PROBLEM:
Look through the records and copy each line that has "green" in it.

GIVEN RECORDS:
· · · ·
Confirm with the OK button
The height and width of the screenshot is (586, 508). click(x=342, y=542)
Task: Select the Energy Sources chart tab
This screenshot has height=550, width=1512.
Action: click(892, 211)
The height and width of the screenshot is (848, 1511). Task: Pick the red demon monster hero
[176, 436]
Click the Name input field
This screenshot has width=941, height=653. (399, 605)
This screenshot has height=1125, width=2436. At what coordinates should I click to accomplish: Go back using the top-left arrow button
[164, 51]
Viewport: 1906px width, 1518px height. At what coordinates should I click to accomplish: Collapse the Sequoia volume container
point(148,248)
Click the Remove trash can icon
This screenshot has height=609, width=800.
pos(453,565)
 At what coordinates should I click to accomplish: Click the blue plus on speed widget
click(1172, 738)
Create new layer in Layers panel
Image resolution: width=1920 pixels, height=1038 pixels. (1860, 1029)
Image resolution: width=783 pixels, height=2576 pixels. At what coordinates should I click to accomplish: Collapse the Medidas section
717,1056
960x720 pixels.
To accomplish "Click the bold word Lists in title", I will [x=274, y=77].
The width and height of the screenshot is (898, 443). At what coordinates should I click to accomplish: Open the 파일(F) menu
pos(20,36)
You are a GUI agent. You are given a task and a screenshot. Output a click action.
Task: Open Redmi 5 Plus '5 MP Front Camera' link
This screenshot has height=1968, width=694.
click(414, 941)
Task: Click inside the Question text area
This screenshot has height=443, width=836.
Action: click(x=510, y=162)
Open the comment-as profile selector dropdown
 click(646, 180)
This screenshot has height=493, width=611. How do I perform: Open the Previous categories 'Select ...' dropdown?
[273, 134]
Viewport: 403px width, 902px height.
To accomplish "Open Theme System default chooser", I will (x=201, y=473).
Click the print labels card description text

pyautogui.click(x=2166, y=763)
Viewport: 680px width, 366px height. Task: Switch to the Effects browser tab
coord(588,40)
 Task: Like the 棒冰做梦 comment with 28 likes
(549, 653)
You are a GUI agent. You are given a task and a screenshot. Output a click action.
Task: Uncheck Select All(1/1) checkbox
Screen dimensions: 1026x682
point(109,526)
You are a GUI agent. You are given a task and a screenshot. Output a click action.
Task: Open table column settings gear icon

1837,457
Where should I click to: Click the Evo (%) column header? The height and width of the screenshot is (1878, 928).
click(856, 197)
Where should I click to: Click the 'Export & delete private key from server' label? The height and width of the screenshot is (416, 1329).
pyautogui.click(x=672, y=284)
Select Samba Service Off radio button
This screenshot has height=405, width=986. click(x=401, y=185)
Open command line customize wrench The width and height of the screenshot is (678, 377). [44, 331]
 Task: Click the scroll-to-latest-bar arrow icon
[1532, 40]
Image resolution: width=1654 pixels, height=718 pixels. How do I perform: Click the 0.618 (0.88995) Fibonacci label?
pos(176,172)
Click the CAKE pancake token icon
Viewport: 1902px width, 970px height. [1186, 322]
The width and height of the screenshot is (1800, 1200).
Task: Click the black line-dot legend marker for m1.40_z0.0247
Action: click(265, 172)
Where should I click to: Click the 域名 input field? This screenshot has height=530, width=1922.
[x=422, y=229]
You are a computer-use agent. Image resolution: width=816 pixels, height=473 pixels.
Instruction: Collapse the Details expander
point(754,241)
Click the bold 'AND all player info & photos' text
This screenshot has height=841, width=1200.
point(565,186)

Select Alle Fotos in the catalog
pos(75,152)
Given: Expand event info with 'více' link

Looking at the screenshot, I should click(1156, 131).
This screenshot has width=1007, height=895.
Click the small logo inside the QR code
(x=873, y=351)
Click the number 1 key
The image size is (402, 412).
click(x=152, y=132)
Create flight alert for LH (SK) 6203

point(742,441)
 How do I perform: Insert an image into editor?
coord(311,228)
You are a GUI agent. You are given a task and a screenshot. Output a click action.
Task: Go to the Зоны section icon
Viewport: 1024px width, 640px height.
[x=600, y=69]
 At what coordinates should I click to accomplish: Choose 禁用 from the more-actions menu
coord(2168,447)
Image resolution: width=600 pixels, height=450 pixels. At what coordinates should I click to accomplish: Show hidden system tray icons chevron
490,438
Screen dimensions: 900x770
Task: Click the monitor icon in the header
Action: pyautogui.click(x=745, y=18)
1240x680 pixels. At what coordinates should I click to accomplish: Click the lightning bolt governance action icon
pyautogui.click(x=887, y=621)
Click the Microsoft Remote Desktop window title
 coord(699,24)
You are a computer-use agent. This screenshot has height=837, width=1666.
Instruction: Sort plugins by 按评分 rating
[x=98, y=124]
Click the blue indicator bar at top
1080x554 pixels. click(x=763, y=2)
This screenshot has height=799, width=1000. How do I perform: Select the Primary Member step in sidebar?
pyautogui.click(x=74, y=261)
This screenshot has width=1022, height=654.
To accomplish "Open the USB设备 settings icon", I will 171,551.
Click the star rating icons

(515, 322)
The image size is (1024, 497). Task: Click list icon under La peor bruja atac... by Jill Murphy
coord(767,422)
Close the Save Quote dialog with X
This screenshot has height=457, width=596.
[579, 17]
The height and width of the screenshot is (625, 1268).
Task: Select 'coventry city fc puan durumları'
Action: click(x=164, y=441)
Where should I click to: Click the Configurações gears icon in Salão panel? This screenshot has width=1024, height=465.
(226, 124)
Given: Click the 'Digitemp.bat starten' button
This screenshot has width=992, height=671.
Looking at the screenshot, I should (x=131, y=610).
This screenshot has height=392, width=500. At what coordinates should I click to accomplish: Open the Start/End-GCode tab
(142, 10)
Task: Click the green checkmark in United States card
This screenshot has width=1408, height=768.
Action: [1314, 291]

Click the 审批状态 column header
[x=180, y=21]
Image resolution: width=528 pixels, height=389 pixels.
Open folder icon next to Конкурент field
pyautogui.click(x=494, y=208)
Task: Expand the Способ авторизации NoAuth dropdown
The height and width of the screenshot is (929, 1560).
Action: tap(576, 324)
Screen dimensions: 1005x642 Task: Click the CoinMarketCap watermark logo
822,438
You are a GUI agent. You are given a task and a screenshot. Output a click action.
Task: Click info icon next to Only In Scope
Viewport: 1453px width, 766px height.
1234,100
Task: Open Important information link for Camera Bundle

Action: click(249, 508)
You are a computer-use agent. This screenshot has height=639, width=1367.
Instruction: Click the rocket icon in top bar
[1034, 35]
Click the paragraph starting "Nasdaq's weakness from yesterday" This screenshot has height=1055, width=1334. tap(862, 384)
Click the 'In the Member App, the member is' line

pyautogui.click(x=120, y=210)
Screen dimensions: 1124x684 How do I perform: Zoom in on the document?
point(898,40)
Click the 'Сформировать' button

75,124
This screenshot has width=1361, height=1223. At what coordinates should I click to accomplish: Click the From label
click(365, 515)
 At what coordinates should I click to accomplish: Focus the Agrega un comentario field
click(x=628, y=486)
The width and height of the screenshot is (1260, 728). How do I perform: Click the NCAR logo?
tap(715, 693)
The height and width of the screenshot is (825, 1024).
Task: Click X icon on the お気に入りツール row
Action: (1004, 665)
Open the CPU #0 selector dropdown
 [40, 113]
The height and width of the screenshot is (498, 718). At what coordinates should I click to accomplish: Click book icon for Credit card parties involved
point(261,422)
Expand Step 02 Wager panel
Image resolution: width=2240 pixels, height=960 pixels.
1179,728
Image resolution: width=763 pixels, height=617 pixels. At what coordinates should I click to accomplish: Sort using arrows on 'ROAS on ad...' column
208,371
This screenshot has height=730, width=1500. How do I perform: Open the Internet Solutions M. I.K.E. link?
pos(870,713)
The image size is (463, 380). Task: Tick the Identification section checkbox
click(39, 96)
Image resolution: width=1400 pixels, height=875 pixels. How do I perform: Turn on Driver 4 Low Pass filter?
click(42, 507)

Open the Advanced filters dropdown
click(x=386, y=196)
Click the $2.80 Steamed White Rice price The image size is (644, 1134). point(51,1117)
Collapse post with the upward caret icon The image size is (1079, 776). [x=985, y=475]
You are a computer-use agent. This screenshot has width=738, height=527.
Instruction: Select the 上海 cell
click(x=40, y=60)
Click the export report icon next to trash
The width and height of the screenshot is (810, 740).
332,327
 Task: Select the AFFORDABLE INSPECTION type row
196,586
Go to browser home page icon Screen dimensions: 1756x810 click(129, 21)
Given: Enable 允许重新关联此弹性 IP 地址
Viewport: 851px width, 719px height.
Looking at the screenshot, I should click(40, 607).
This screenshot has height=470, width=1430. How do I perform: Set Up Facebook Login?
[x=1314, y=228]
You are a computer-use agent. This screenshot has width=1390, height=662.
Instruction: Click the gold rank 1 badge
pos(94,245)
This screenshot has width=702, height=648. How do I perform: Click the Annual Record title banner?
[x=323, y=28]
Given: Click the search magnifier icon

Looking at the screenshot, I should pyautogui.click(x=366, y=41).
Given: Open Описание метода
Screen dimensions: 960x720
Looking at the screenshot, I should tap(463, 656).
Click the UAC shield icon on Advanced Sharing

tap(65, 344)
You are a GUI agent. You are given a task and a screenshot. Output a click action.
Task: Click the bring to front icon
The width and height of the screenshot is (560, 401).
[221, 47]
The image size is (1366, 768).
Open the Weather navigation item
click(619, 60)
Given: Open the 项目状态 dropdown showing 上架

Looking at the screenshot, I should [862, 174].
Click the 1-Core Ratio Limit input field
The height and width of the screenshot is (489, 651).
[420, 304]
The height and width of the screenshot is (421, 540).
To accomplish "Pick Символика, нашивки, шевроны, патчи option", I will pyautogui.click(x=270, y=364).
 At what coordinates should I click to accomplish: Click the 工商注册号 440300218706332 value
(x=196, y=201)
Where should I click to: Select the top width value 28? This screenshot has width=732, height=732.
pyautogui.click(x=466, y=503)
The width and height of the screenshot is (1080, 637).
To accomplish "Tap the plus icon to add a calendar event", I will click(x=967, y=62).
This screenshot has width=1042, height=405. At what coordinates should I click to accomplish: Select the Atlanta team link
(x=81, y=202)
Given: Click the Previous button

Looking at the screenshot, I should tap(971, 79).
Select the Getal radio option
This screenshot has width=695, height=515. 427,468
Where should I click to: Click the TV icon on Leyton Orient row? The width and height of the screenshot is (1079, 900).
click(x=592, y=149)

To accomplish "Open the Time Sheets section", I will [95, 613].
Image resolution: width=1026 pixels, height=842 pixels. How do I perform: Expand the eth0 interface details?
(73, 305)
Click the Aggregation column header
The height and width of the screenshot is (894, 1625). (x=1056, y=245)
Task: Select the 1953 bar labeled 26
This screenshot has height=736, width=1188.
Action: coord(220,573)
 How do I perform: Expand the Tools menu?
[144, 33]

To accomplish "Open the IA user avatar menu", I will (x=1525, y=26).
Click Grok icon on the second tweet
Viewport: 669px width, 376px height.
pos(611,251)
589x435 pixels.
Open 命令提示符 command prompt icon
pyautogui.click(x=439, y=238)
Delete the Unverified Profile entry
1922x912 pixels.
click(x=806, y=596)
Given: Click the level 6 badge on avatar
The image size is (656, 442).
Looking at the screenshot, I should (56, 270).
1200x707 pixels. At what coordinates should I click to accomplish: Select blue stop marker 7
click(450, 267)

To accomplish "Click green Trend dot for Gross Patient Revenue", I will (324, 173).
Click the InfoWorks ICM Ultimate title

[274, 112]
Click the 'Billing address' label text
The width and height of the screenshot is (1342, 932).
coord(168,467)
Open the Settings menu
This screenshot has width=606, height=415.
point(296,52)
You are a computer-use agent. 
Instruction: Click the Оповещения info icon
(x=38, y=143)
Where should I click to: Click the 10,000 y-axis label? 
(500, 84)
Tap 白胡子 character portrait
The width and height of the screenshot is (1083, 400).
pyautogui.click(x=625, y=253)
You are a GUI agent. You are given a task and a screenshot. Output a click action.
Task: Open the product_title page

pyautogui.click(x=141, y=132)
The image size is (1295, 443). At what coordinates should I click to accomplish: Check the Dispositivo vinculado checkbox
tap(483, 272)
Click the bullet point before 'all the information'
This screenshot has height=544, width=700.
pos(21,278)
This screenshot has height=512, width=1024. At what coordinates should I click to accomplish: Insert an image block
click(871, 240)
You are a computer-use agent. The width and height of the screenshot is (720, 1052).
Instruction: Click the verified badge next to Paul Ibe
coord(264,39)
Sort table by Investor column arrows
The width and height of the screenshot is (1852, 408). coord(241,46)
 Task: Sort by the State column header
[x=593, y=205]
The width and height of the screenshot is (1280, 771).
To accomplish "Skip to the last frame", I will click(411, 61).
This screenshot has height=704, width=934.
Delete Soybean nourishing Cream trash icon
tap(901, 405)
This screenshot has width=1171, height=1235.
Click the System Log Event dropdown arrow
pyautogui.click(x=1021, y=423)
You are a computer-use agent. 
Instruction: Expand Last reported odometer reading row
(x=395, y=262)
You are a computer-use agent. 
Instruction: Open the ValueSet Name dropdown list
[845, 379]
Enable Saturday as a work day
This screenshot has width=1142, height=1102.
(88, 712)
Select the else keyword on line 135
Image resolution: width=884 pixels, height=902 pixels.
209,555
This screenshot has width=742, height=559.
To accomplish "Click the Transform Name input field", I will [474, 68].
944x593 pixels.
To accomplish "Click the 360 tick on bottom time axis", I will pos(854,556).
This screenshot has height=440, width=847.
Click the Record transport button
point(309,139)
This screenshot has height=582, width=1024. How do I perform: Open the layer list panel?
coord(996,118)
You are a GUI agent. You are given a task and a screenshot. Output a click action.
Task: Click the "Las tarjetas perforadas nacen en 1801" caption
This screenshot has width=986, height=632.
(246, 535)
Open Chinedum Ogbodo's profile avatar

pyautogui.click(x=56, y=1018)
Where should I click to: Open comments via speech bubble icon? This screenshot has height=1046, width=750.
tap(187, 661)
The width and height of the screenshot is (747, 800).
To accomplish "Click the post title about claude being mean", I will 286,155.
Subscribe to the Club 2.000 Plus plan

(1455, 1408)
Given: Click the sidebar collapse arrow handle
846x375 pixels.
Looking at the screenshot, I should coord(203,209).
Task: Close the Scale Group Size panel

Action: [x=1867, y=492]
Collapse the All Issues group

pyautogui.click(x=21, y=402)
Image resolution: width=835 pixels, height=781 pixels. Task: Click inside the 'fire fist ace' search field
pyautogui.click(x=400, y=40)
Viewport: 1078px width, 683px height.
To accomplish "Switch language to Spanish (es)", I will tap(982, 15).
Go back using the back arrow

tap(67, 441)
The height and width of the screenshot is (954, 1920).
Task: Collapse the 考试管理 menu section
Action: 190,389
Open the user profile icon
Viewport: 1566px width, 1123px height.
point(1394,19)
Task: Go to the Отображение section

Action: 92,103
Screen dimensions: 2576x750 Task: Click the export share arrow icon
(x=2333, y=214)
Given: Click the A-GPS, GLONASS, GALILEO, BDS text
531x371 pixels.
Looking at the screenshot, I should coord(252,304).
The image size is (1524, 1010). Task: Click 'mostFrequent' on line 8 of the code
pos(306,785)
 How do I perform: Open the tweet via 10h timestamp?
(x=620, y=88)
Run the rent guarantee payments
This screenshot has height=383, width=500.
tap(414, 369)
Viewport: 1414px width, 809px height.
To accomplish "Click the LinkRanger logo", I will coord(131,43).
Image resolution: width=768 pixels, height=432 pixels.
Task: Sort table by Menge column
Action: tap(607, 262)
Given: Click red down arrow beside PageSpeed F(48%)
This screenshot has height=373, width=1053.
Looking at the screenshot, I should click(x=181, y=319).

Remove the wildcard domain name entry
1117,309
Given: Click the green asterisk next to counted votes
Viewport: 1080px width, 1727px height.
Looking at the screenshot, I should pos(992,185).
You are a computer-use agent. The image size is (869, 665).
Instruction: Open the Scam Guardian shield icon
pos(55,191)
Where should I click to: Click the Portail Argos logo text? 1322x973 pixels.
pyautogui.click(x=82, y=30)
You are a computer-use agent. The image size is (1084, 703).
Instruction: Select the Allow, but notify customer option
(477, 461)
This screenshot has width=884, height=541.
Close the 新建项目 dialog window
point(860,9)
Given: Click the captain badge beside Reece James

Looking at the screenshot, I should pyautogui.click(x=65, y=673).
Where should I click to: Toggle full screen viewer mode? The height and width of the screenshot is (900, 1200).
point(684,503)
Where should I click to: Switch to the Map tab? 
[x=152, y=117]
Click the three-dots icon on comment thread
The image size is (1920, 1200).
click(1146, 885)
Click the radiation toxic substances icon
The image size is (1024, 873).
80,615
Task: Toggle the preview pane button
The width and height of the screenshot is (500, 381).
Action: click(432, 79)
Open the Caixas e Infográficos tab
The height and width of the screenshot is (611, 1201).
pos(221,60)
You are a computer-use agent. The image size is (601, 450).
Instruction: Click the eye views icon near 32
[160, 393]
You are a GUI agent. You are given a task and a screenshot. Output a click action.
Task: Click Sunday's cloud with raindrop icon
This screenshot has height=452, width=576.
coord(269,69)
· · · ·
EXERCISE SOLUTION:
Task: Click the green checkmark in United States card
To accomplish "Click green Trend dot for Gross Patient Revenue", I will (324, 173).
Given: Click the green asterisk next to counted votes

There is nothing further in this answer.